> _AIM OF THE TASK_
Could you write out the data that follows, exactly and in full?

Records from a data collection
Start of Block
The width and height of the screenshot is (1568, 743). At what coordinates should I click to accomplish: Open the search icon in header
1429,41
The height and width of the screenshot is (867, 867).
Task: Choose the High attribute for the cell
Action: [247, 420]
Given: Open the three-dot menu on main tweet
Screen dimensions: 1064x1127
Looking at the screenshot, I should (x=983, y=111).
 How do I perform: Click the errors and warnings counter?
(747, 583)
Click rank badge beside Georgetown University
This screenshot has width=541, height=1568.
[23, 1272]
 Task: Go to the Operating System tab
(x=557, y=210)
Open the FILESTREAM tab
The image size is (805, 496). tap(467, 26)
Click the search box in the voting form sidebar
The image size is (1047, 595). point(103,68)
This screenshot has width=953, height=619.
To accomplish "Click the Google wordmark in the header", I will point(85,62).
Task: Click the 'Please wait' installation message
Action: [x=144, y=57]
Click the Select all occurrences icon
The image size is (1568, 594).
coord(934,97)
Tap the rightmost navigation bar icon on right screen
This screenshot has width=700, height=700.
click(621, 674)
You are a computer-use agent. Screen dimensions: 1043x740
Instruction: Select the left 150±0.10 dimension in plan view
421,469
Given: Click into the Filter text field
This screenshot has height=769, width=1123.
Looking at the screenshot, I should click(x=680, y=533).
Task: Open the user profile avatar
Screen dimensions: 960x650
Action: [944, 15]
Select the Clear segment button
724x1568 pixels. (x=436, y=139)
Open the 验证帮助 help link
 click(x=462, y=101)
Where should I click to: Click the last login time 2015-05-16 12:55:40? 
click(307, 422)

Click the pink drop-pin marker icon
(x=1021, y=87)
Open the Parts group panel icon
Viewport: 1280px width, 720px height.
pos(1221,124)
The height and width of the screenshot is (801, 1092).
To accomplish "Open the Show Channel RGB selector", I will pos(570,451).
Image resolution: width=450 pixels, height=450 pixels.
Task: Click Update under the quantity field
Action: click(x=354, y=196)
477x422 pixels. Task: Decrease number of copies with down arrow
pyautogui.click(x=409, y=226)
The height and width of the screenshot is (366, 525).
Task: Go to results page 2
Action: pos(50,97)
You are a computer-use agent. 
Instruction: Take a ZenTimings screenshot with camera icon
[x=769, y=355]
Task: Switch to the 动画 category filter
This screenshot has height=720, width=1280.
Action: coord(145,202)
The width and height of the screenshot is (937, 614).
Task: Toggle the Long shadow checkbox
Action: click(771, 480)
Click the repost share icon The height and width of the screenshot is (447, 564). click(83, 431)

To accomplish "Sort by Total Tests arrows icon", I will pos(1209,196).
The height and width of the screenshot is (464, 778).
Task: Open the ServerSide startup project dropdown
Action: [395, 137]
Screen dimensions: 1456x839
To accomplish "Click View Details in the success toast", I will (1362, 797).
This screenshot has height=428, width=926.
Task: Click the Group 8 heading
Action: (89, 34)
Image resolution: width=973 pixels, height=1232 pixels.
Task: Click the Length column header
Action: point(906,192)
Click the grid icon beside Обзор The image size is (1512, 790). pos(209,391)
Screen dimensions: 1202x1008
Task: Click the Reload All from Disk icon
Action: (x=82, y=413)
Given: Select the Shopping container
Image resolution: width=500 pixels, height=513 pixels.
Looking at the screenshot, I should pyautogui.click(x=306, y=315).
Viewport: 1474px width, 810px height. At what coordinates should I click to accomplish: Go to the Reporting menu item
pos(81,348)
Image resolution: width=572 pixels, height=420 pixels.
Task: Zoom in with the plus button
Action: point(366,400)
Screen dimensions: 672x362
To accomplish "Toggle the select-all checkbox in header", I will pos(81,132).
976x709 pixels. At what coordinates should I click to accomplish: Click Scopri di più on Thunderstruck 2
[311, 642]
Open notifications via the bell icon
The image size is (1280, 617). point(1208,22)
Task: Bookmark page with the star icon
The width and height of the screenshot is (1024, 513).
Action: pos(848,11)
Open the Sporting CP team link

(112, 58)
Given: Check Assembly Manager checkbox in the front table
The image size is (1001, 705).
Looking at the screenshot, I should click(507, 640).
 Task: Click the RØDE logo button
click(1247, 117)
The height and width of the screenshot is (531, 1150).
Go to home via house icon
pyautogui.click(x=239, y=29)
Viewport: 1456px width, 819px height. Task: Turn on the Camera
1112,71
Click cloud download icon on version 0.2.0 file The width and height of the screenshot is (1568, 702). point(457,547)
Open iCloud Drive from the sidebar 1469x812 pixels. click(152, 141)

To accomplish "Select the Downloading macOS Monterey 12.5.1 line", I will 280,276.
End of Block
> _WRITTEN SOLUTION_
The width and height of the screenshot is (1568, 743). At what coordinates should I click to accomplish: Open the search icon in header
1429,41
The height and width of the screenshot is (867, 867).
Task: Choose the High attribute for the cell
Action: [247, 420]
Given: Open the three-dot menu on main tweet
Screen dimensions: 1064x1127
Looking at the screenshot, I should (x=983, y=111).
 How do I perform: Click the errors and warnings counter?
(747, 583)
Click rank badge beside Georgetown University
This screenshot has width=541, height=1568.
[23, 1272]
 Task: Go to the Operating System tab
(x=557, y=210)
Open the FILESTREAM tab
The image size is (805, 496). tap(467, 26)
Click the search box in the voting form sidebar
The image size is (1047, 595). point(103,68)
This screenshot has width=953, height=619.
To accomplish "Click the Google wordmark in the header", I will point(85,62).
Task: Click the 'Please wait' installation message
Action: [x=144, y=57]
Click the Select all occurrences icon
The image size is (1568, 594).
coord(934,97)
Tap the rightmost navigation bar icon on right screen
This screenshot has width=700, height=700.
click(621, 674)
You are a computer-use agent. Screen dimensions: 1043x740
Instruction: Select the left 150±0.10 dimension in plan view
421,469
Given: Click into the Filter text field
This screenshot has height=769, width=1123.
Looking at the screenshot, I should click(x=680, y=533).
Task: Open the user profile avatar
Screen dimensions: 960x650
Action: [944, 15]
Select the Clear segment button
724x1568 pixels. (x=436, y=139)
Open the 验证帮助 help link
 click(x=462, y=101)
Where should I click to: Click the last login time 2015-05-16 12:55:40? 
click(307, 422)

Click the pink drop-pin marker icon
(x=1021, y=87)
Open the Parts group panel icon
Viewport: 1280px width, 720px height.
pos(1221,124)
The height and width of the screenshot is (801, 1092).
To accomplish "Open the Show Channel RGB selector", I will pos(570,451).
Image resolution: width=450 pixels, height=450 pixels.
Task: Click Update under the quantity field
Action: click(x=354, y=196)
477x422 pixels. Task: Decrease number of copies with down arrow
pyautogui.click(x=409, y=226)
The height and width of the screenshot is (366, 525).
Task: Go to results page 2
Action: pos(50,97)
You are a computer-use agent. 
Instruction: Take a ZenTimings screenshot with camera icon
[x=769, y=355]
Task: Switch to the 动画 category filter
This screenshot has height=720, width=1280.
Action: coord(145,202)
The width and height of the screenshot is (937, 614).
Task: Toggle the Long shadow checkbox
Action: click(771, 480)
Click the repost share icon The height and width of the screenshot is (447, 564). click(83, 431)

To accomplish "Sort by Total Tests arrows icon", I will pos(1209,196).
The height and width of the screenshot is (464, 778).
Task: Open the ServerSide startup project dropdown
Action: [395, 137]
Screen dimensions: 1456x839
To accomplish "Click View Details in the success toast", I will (1362, 797).
This screenshot has height=428, width=926.
Task: Click the Group 8 heading
Action: (89, 34)
Image resolution: width=973 pixels, height=1232 pixels.
Task: Click the Length column header
Action: point(906,192)
Click the grid icon beside Обзор The image size is (1512, 790). pos(209,391)
Screen dimensions: 1202x1008
Task: Click the Reload All from Disk icon
Action: (x=82, y=413)
Given: Select the Shopping container
Image resolution: width=500 pixels, height=513 pixels.
Looking at the screenshot, I should pyautogui.click(x=306, y=315).
Viewport: 1474px width, 810px height. At what coordinates should I click to accomplish: Go to the Reporting menu item
pos(81,348)
Image resolution: width=572 pixels, height=420 pixels.
Task: Zoom in with the plus button
Action: point(366,400)
Screen dimensions: 672x362
To accomplish "Toggle the select-all checkbox in header", I will pos(81,132).
976x709 pixels. At what coordinates should I click to accomplish: Click Scopri di più on Thunderstruck 2
[311, 642]
Open notifications via the bell icon
The image size is (1280, 617). point(1208,22)
Task: Bookmark page with the star icon
The width and height of the screenshot is (1024, 513).
Action: pos(848,11)
Open the Sporting CP team link

(112, 58)
Given: Check Assembly Manager checkbox in the front table
The image size is (1001, 705).
Looking at the screenshot, I should click(507, 640).
 Task: Click the RØDE logo button
click(1247, 117)
The height and width of the screenshot is (531, 1150).
Go to home via house icon
pyautogui.click(x=239, y=29)
Viewport: 1456px width, 819px height. Task: Turn on the Camera
1112,71
Click cloud download icon on version 0.2.0 file The width and height of the screenshot is (1568, 702). point(457,547)
Open iCloud Drive from the sidebar 1469x812 pixels. click(152, 141)

To accomplish "Select the Downloading macOS Monterey 12.5.1 line", I will 280,276.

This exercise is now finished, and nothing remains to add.